Yohan berada di suatu tempat asing.

Ia tidak pernah tahu daerah ini, tetapi melihat maps di dalam ponsel, pemuda itu tahu, ia masih berada di Jakarta. Jalanan lengang, beberapa kendaraan lewat usai hujan membasahi bumi. Yohan mengembuskan napas berat, memeluk dirinya sendiri di balik mantel berwarna hijau tua. Iya, ia masih mengenakan mantel kendati hujan sudah berhenti.

Netranya mengedar ke sekeliling, mulai memasuki daerah terpencil di mana terdapat sebuah bangunan bernama pesantren berdiri.

Yohan telah meninggalkan orangtuanya.

Yohan telah meninggalkan teman-temannya.

Yohan telah meninggalkan Dipta dan Hanna.

Yohan tidak tahu pasti apakah yang dilakukannya ini benar atau tidak. Tetapi, jika Hanna tahu, mungkin gadis itu akan marah. Tuhan kamu pasti marah, Han. Mungkin begitu. Atau ... mungkin gadis itu terharu. Ya, setidaknya, tekad Yohan telah bulat. Diam-diam mengenali Islam lebih jauh, ia memutuskan untuk mengunjungi pesantren di daerah ini.

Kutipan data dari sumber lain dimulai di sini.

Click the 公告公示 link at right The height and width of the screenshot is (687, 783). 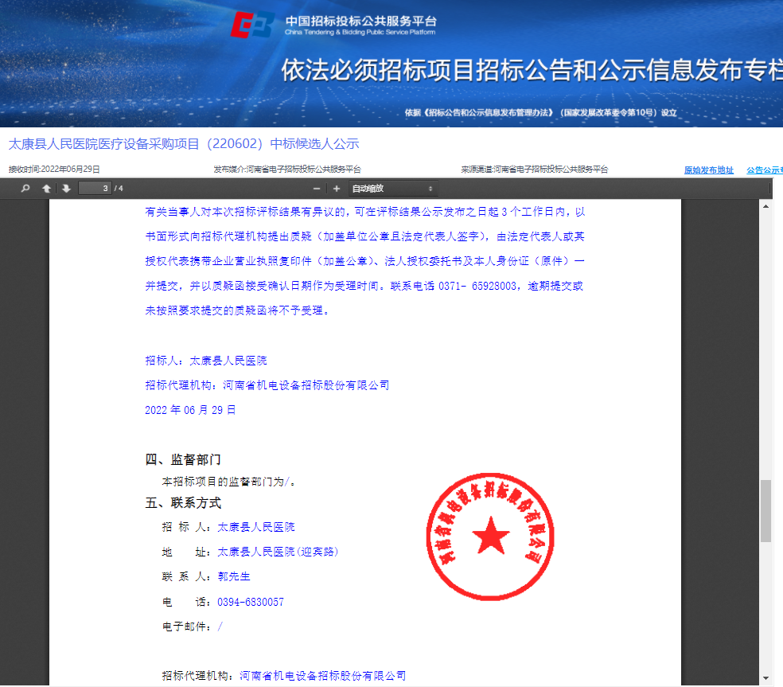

Mungkin, orangtua sudah dibuat bingung oleh anak semata wayangnya. Keluarga juga. Ah, tidak. Bukan lagi mungkin. Itu sudah pasti. Ia tidak menunjukkan kode apapun untuk meninggalkan mereka. Tidak pamit, tidak senyum, tidak apapun. Yohan menghilang mulai dari tengah malam.

Mengingatnya, sedikit membuat Yohan merasa bersalah.

Pesantren itu adalah pesantren baru. Yohan mengetahuinya dari internet, setelah merasa Dipta dan Hanna menunjukkan raut tidak bisa membantu banyak. Yohan mengulik segala tentang Islam sendirian. Lalu, ia memutuskan untuk mempelajarinya lebih dalam.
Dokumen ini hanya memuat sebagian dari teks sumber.